兩人就這樣靜靜地凝視著彼此,良久,雪婷主動地偎進他的懷裡,其實,她好想告訴他,她願意適應他的一切,而事實上,她也已經習慣了他的一切,習慣了他的冷漠、習慣了他的冷言冷語、習慣了他偶爾的溫柔……
只要他要她,她願意一生一世地跟著他,甚至不求他也愛她,因爲她知道要他愛上一個女人並不容易,這段日子的相處,讓她瞭解到他並非是那種純粹視女人爲弱者的大男人,而是一種更根深柢固,發自心底對女人的鄙視,雖然她不知道原因爲何。
她很想壓下自己的羞怯,大膽地告訴他只要他肯要她,肯有一點點珍惜她,她什麼都願意,然而,她從不是個大膽的女人,而且,直覺告訴她,他不會喜歡主動的女人,甚至有可能會對豪放的女人更加鄙視。
她不想也不能引起他的反感,因爲她已經輸不起了。
懷抱著軟玉溫香,盛凌風滿意地笑了。雖然以前她也總是順著他的意,但是,他明白那是一種屈辱的馴服,不過,近來她益發乖順了,而他看得出那是出自真心的馴服,雖然比起他的其他女人,她有時還是顯得有點潑辣,有時又哭哭啼啼的讓他有點頭痛,不過,大部分的時間裡,他倒覺得她很有趣、很可愛——他從不曾期望過會在女人身上找到這些特質,而且也沒從其他的女人身上找到過。

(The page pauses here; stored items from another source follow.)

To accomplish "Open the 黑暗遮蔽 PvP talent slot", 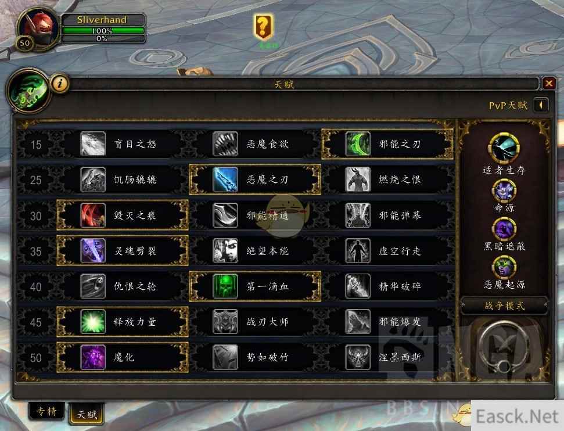I will click(504, 229).
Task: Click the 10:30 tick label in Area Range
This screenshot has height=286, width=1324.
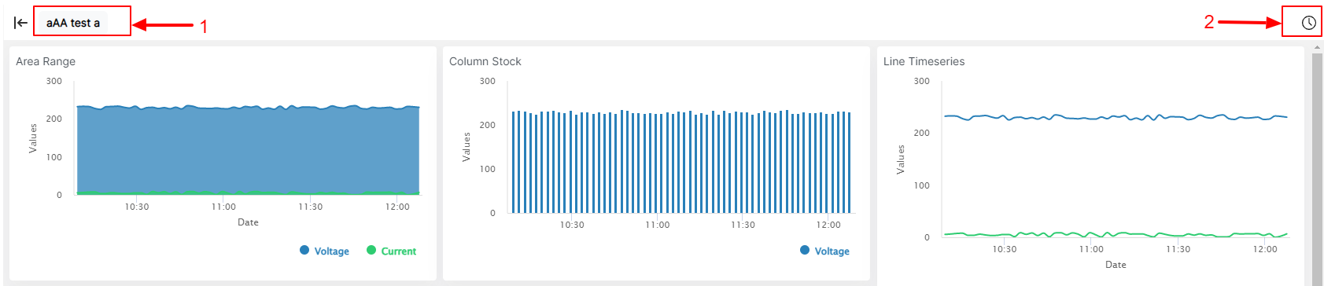Action: (137, 207)
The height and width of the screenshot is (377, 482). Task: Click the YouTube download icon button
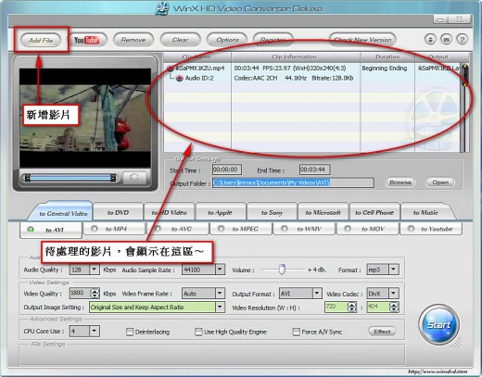pyautogui.click(x=87, y=40)
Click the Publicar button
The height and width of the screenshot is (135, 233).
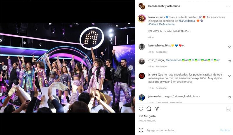coord(225,130)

他摟緊她,大手徐緩地梭巡在她的嬌軀上,一雙眼眸也漸漸熾熱……
她的嬌聲軟語酥了他的心。「小寶貝,我也……」
剩下的話被他吞進肚子裡——在出差的那段日子裡,他的腦海裡充塞了她的小瞼和身影,生平第一次,他竟想念著一個女人,恨不得她就在眼前,是以,那晚深夜,一下飛機,他便迫不及待地想要見她。
這小女子當真是迷了他的魂了!
「小寶貝,你真是不可思議……」捧起她的小臉,他纏綿悱惻地深深吻住她。
雪婷好想好想留住這溫柔的一刻,就在這時,她發覺自己真的不後悔愛上這個惡魔般的男人。

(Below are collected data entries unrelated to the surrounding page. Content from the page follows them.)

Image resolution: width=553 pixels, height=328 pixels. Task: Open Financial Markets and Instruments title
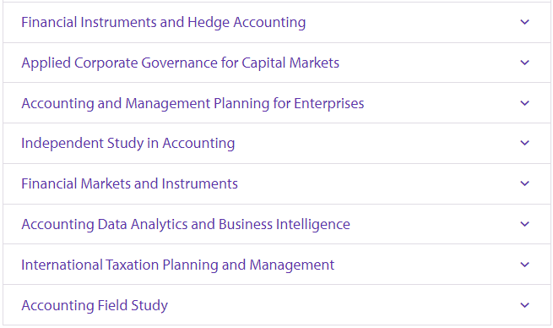click(129, 184)

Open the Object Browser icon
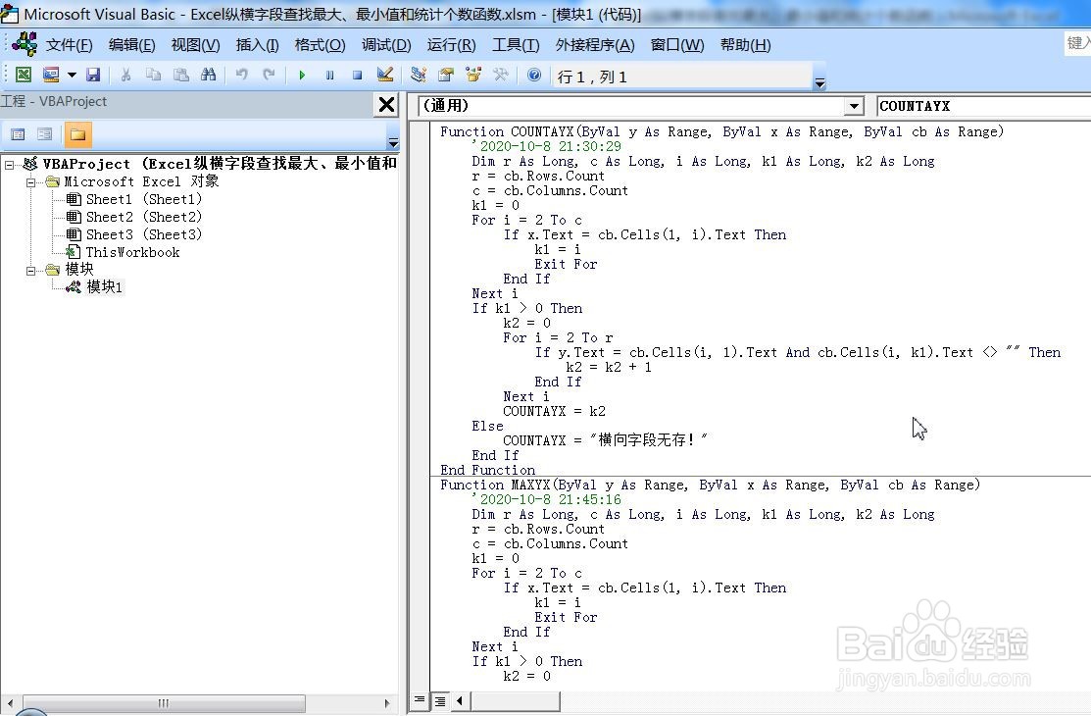coord(472,75)
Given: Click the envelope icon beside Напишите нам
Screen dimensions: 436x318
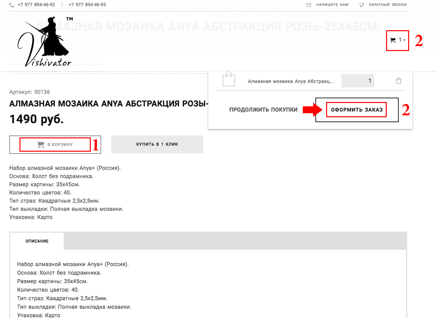Looking at the screenshot, I should coord(309,5).
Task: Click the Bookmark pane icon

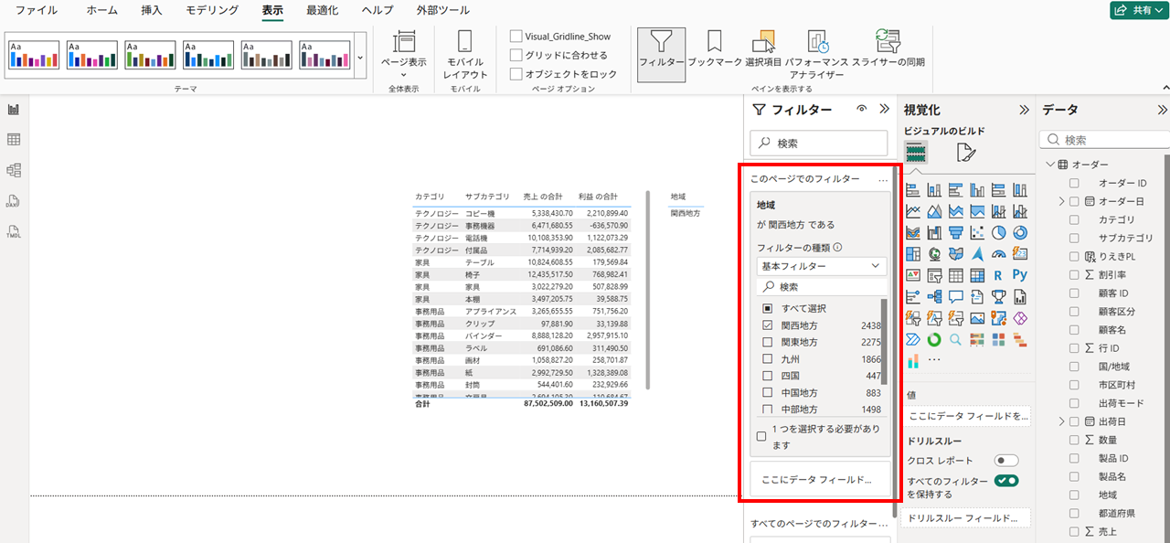Action: pos(714,48)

「風……」她一遍遞低吟著他的名字,終於在一波接著一波的問,嬌聲喊出愛語——
「我愛你!」
盛凌風聞言,身軀猛地一僵,頓了片刻後,才變換節奏,快速地進出她的體內,帶領她一同攀上那色彩繽紛的天堂。
歡愉過後,一切歸於沉寂。
盛凌風將她摟進懷裡,沒多久便睡去,雪婷則偎在他的懷裡,甜蜜地回味著剛纔的一切,直到上班的時間到了,才輕輕扳開他的鐵臂,然而,他佔有慾極強的大手卻箍得死緊。
「乖,陪我睡會兒。」他緊閉著眼低喃。
他無意識的動作和呢喃使雪婷窩心得打從心底笑出來,她安靜下來,靜待他睡沉了一點,才依依不捨地離開他的懷抱。
梳洗過後,她胡亂找了一套他的衣服穿上——她那套晚裝已被他丟進垃圾桶裡去了,才躡手躡腳地離開。